L’articolo 31 C.D., quando si è cercato invano di costruire il Consenso alla prestazione per un Minore che lo psicologo ritiene ne abbia necessità, prima prevedeva solo di ‘informare’ (l’Autorità Tutoria).
E poi? Dopo avere solo informato, lo psicologo proseguiva temerariamente ‘da solo’ contro il dissenso genitoriale?
O, prudentemente lasciava senza aiuto il Minore che necessitava?
Domande appese e senza una terza possibilità.
L’intervento revisionale, invece, lascia tutta l’autorità valutativa allo psicologo ma protegge la sua prestazione in un percorso istituzionale-giuridico.
Costo sicuramente minore rispetto a lasciare senza aiuto la parte più debole.
O esporre a rischi gravi il singolo psicologo.

Sono solo degli esempi (si potrebbe continuare con la ‘spiegazione’ di tutti i 17 interventi revisionali) che illustrano bene in che modo e attraverso quali processi il pensiero in premessa si è fatto intervento revisionale.

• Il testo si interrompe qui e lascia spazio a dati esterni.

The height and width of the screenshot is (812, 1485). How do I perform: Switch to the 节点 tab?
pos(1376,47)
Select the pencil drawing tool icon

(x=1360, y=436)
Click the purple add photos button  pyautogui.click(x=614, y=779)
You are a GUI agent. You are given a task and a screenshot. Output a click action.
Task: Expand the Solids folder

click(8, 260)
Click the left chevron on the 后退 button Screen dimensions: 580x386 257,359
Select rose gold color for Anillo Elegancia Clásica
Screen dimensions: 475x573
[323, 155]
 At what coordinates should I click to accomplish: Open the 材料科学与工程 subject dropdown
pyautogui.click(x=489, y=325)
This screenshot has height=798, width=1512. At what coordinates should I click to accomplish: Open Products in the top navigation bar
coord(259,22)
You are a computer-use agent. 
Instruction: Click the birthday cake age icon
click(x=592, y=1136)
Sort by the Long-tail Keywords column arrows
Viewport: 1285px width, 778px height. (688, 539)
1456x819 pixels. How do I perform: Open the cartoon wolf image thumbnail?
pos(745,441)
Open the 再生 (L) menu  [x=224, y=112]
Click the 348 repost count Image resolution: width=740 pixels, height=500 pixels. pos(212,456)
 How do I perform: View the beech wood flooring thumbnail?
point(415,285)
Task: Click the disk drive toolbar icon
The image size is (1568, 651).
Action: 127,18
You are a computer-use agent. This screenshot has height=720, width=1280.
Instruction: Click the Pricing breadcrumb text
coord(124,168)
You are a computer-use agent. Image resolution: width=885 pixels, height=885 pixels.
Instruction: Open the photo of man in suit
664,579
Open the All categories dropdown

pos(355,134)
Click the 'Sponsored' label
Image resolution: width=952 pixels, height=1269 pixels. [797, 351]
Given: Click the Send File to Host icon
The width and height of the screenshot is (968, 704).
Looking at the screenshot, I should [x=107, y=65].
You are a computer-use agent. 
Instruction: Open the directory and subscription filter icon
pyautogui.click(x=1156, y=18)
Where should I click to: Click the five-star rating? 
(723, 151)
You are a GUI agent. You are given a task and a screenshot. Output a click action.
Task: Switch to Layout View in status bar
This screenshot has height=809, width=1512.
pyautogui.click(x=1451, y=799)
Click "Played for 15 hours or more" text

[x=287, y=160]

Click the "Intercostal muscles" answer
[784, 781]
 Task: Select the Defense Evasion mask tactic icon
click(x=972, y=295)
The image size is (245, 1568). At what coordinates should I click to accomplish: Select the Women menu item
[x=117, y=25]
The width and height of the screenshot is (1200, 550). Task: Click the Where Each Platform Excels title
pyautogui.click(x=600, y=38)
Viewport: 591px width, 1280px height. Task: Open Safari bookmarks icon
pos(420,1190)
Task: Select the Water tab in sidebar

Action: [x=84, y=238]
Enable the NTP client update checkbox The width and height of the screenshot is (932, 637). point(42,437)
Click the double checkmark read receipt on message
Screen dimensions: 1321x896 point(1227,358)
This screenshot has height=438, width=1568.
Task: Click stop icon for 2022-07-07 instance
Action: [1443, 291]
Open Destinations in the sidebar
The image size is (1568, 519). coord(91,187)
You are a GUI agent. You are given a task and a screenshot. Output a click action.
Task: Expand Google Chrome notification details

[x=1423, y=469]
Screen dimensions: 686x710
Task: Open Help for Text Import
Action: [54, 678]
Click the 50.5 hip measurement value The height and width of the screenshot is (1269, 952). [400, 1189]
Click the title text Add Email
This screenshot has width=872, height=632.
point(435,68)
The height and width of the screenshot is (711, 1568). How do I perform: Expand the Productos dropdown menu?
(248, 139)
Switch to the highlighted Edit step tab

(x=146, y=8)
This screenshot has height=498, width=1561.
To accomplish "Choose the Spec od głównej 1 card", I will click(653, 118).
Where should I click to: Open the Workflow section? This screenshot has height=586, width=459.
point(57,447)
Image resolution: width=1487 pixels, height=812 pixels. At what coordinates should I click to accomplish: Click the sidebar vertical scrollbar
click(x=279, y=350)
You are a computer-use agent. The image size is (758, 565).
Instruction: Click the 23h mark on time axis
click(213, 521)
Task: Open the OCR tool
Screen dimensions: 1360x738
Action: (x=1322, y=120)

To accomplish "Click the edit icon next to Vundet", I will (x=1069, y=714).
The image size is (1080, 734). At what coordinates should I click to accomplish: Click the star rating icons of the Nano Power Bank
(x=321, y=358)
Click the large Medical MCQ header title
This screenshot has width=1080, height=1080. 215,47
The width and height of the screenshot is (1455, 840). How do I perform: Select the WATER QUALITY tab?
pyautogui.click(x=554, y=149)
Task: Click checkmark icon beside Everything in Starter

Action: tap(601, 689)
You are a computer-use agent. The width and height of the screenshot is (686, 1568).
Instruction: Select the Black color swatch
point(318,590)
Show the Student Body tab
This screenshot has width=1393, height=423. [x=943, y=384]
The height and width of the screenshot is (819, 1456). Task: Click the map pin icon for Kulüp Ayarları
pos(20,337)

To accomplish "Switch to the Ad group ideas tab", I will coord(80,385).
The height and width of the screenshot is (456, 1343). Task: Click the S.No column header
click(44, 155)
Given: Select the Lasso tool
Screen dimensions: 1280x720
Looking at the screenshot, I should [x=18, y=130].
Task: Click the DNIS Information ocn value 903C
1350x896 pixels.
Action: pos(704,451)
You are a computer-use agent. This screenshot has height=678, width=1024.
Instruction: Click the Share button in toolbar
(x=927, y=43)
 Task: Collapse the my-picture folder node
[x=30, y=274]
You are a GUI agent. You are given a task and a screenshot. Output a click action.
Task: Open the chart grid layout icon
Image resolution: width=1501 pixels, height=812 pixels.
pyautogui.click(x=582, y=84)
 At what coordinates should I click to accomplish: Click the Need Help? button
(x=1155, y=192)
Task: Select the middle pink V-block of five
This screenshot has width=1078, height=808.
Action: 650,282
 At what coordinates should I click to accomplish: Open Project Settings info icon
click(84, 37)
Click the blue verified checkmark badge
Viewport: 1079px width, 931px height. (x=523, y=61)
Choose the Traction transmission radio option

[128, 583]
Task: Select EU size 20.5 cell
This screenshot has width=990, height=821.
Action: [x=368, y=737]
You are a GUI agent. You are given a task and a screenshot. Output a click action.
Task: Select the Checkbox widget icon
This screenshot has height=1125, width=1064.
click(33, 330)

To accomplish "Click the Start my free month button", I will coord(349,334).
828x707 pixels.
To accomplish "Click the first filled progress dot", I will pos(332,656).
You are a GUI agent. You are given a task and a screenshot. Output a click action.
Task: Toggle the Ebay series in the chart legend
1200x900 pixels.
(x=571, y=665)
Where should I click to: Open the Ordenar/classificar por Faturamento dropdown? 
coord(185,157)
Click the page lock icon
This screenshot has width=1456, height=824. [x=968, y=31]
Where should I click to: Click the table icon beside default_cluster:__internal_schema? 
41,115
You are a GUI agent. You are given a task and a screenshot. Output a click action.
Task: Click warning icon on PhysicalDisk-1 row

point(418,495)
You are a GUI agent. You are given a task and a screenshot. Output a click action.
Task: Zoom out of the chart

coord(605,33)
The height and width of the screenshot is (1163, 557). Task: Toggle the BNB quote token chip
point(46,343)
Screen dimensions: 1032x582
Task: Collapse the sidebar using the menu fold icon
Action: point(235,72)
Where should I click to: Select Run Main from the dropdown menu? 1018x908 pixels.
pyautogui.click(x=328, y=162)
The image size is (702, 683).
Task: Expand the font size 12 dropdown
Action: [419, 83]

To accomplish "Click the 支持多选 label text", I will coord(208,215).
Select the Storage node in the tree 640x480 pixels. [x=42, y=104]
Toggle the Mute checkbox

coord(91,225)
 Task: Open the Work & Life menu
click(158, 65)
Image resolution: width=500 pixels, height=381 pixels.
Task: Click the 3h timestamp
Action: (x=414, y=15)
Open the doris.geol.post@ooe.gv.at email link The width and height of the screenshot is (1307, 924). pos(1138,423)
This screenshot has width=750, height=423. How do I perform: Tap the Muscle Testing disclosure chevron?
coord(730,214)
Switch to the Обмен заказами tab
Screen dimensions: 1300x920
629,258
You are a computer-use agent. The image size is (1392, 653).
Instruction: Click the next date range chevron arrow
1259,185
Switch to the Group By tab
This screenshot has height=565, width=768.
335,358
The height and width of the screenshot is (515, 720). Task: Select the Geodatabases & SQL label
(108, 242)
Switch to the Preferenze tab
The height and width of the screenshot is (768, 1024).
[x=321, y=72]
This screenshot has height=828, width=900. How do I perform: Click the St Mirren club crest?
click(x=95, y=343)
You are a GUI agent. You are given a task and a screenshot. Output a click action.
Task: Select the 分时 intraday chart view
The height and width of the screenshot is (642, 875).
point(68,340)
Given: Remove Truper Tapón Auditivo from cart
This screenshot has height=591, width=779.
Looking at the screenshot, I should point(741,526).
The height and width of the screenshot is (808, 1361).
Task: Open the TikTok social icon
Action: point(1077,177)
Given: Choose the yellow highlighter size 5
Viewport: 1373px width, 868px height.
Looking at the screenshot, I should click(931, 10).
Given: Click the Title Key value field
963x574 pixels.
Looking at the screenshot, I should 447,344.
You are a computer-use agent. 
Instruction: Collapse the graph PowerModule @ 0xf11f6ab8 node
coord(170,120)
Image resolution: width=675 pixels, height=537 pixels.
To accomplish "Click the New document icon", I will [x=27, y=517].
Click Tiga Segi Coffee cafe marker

Come la revisione abbia risposto coerentemente alla premessa teorica che doveva orientarla.
Ovviamente è stato spiegato e dimostrato in tante occasioni che i cambiamenti revisionali non contengono errori tecnici, né discrepanze normative né disequilibri formali.
Il senso di questa riflessione non è di rispondere ad obiezioni a questo livello bensì di ‘aggiungere’ dei punti di finalismo ‘ideale’, di pensiero coerente e di ratio costruttiva alla spiegazione e all’illustrazione tecnica della revisione.
Un livello di pensiero spesso trascurato nella prosaicità del confronto o nella capziosità di un dettaglio.